According to the University Health Center, sleeping is a vital part of everyone’s life, whether we realize it or not. On average, it accounts for one-third of a person’s existence. Humans require so much sleep because it is very beneficial to us. It helps restore our energy, fight off illnesses, strengthen our memories, and lift our moods up.

The National Sleep Foundation recommends that young adults get between 7-9 hours of sleep each night. Everyone is unique, however, and may need more or less sleep in order to function properly. Being tired throughout the day is a sign that more rest is required in order to be prepared for the day ahead.
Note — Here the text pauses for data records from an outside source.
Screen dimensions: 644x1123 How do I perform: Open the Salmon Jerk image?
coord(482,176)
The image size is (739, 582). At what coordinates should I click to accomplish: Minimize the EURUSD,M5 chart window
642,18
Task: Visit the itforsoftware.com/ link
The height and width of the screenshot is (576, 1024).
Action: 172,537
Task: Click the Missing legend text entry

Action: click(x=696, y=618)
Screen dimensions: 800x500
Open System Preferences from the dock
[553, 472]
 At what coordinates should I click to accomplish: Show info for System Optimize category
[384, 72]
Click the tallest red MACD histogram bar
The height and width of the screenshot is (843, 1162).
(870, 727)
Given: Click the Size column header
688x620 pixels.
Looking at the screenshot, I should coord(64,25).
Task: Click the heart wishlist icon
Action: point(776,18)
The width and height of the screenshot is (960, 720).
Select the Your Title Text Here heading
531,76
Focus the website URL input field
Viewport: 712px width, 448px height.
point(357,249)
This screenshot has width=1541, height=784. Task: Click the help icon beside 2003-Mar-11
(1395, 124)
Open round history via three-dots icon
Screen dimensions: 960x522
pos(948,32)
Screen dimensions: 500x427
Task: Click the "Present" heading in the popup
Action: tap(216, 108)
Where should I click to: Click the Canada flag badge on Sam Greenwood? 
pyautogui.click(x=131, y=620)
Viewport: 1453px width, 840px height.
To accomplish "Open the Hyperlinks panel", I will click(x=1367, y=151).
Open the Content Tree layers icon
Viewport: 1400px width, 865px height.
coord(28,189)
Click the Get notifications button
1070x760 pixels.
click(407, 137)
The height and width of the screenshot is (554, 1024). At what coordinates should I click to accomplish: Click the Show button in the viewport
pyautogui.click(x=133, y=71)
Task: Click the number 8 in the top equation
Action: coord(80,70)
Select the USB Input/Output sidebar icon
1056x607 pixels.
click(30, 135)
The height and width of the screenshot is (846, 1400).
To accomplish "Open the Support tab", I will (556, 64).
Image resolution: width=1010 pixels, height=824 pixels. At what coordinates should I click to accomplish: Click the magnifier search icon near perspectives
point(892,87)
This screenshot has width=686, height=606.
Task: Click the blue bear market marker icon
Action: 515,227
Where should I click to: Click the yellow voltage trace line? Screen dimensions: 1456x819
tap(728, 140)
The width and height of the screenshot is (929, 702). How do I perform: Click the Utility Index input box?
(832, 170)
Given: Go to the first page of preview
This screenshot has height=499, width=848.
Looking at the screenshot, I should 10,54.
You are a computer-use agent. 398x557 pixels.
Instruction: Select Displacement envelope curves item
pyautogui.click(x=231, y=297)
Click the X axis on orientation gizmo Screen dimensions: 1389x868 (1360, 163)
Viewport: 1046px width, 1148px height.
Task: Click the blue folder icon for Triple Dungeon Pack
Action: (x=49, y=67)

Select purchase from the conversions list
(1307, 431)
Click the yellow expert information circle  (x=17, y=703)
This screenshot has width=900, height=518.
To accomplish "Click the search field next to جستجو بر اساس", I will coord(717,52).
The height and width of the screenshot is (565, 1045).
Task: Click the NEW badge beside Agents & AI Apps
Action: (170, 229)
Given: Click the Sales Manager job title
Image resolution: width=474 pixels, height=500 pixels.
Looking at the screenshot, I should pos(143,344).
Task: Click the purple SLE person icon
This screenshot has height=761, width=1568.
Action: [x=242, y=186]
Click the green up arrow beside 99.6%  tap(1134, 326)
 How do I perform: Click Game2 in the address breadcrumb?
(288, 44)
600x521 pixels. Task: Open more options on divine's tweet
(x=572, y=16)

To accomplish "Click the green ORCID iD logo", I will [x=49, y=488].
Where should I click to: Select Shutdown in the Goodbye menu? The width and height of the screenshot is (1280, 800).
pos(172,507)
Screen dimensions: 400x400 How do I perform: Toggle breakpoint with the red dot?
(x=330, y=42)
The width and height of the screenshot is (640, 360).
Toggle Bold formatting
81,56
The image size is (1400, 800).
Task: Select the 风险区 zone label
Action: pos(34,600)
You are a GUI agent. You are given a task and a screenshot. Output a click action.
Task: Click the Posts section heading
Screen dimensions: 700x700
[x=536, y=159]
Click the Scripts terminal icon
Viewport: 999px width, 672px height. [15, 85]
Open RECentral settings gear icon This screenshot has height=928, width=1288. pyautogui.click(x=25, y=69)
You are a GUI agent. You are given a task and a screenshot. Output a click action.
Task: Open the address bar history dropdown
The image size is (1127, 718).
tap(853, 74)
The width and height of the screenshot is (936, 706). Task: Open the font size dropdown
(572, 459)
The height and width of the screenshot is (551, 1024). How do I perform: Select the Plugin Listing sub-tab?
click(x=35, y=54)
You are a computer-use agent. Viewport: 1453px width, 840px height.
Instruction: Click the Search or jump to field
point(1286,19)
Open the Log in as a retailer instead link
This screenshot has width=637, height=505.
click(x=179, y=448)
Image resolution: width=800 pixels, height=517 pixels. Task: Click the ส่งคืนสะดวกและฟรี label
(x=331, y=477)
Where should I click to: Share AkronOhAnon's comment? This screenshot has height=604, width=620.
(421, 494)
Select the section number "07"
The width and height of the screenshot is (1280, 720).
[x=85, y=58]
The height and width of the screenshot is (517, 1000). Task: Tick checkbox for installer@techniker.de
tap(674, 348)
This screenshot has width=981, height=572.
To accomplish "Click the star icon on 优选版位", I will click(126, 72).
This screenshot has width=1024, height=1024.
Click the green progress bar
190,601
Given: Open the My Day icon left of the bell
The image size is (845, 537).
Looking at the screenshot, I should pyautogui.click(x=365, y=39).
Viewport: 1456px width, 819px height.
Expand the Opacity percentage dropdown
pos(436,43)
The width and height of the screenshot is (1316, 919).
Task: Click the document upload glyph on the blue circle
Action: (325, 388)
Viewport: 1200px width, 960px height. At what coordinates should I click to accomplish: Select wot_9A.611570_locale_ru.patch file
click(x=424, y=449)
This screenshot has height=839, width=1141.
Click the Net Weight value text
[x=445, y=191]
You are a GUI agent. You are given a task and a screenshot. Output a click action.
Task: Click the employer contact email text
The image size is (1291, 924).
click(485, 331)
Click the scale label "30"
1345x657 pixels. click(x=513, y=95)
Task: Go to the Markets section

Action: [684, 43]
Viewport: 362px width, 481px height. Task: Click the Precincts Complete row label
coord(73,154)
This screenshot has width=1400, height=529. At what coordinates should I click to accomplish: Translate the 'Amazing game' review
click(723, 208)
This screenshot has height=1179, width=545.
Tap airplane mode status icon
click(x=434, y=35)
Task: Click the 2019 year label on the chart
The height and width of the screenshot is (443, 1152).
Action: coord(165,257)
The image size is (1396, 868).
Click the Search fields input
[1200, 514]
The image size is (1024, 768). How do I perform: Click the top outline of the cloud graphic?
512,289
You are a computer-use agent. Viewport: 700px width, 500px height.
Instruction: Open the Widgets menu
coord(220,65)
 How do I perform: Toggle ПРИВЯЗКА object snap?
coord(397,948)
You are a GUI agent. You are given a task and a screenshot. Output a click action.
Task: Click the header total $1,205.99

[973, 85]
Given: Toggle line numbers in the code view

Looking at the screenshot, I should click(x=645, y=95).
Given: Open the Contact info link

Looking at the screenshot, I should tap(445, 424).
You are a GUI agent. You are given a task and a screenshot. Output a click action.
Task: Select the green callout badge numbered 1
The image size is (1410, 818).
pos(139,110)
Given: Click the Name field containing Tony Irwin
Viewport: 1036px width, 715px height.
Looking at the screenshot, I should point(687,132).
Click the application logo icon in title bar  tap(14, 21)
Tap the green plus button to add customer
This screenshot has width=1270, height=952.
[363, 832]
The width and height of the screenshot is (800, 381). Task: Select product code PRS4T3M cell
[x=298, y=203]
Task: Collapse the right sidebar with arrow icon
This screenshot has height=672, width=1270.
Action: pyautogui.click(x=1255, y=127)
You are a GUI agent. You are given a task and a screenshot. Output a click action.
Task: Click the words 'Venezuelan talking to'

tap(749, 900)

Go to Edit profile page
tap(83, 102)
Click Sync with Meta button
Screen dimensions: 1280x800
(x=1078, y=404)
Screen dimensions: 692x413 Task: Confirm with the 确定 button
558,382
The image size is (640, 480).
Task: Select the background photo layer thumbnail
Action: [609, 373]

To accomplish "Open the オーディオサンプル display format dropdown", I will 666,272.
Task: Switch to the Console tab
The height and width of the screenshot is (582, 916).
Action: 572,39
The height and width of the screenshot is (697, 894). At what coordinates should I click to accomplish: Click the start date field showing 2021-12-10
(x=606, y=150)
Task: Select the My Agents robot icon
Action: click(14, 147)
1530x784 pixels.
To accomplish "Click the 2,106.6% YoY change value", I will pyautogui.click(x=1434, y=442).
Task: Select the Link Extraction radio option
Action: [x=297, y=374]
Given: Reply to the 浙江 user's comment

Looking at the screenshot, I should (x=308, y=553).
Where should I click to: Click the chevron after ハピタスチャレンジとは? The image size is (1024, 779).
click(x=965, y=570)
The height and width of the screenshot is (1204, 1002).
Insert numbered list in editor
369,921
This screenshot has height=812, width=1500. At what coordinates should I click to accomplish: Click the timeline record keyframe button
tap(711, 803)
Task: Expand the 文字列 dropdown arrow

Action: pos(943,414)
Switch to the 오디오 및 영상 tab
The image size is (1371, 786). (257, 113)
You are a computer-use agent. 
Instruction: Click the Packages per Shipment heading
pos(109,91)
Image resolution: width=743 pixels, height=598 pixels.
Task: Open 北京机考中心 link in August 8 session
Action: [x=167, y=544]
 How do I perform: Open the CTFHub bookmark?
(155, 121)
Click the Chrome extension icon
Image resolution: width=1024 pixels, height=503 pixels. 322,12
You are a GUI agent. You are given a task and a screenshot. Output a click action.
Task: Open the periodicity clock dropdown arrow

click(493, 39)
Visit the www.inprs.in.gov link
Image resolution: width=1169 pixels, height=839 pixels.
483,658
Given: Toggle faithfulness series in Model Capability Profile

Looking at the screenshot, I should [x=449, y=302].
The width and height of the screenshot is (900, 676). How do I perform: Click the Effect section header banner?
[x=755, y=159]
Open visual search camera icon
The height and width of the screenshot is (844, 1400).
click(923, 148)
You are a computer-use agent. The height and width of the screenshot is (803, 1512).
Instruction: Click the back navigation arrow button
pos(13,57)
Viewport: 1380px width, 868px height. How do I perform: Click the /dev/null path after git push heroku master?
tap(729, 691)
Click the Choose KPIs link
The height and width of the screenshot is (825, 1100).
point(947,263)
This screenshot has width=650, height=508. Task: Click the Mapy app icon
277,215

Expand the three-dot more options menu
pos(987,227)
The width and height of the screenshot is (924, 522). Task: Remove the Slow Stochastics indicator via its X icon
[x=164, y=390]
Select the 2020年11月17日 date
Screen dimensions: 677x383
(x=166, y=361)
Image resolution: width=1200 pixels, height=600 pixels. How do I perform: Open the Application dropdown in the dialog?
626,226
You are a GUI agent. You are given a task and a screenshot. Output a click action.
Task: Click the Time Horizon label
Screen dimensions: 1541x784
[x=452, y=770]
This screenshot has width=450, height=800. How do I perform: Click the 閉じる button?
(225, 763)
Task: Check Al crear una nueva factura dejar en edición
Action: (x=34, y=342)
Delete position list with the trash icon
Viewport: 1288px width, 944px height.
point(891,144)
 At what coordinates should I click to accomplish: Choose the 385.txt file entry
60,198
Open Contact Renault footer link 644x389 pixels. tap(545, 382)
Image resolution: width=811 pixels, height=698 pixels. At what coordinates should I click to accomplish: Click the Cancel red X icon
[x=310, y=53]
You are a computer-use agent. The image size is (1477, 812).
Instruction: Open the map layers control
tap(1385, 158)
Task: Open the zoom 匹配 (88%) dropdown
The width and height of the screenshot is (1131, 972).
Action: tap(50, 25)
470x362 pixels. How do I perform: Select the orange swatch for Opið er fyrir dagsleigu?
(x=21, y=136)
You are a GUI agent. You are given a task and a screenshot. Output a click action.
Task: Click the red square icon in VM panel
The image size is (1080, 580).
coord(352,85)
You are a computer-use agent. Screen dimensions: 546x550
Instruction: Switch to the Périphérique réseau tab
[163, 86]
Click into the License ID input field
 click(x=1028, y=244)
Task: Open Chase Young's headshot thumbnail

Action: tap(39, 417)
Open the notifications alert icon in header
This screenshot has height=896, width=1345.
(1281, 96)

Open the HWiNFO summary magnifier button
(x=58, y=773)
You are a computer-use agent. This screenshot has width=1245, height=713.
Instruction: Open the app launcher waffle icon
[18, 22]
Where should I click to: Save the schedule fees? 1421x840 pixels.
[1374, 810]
College students must make sure they are not sleep deprived as it can cause a lot of issues in their everyday life. Academic performance is known to drop with little to no rest. Additionally, stress will rise and depression or anxiety could develop. Fatigue will also increase and immune systems will be weakened. A person’s mental and physical state are very dependent on the amount of sleep they obtain, says the University Health Center.

Students polled at Wilson College do not feel as if they are getting enough sleep. “I work and go to school and have to balance all of that with my sleep schedule,” says Julianne Skorski ’19.

Agreeing with her, Amber Loomis ’19 says, “I find it difficult to balance classes and homework, so I end up staying up late to study and complete assignments.” “We have too much work to do. If you’re in college, you have to minimize your sleep,” says Ebrima Jobe ’19.

The general consensus seems to be that students have too much to do in order to sleep adequately during the week. Despite this, there are a few ways to make the most out of your sleep.

The most impactful thing one can do is stick to a specific sleep schedule. Try to go to bed and wake up at the same time every day. The human body has natural, biological clocks and syncing your sleep schedule to these can help immensely. A good sleeping environment is beneficial as well. Personalize your dorm and make it feel more comfortable. Try to turn off all of your electronics before going to sleep. Set time aside to wind down for the evening before you lay your head on the pillow. Stress and anxiety prevent a person from getting to sleep, so taking time to relax and shed that stress off is liberating.

All of these tips, provided by the National Sleep Foundation, will have you sleeping more efficiently so you feel ready to tackle the days ahead.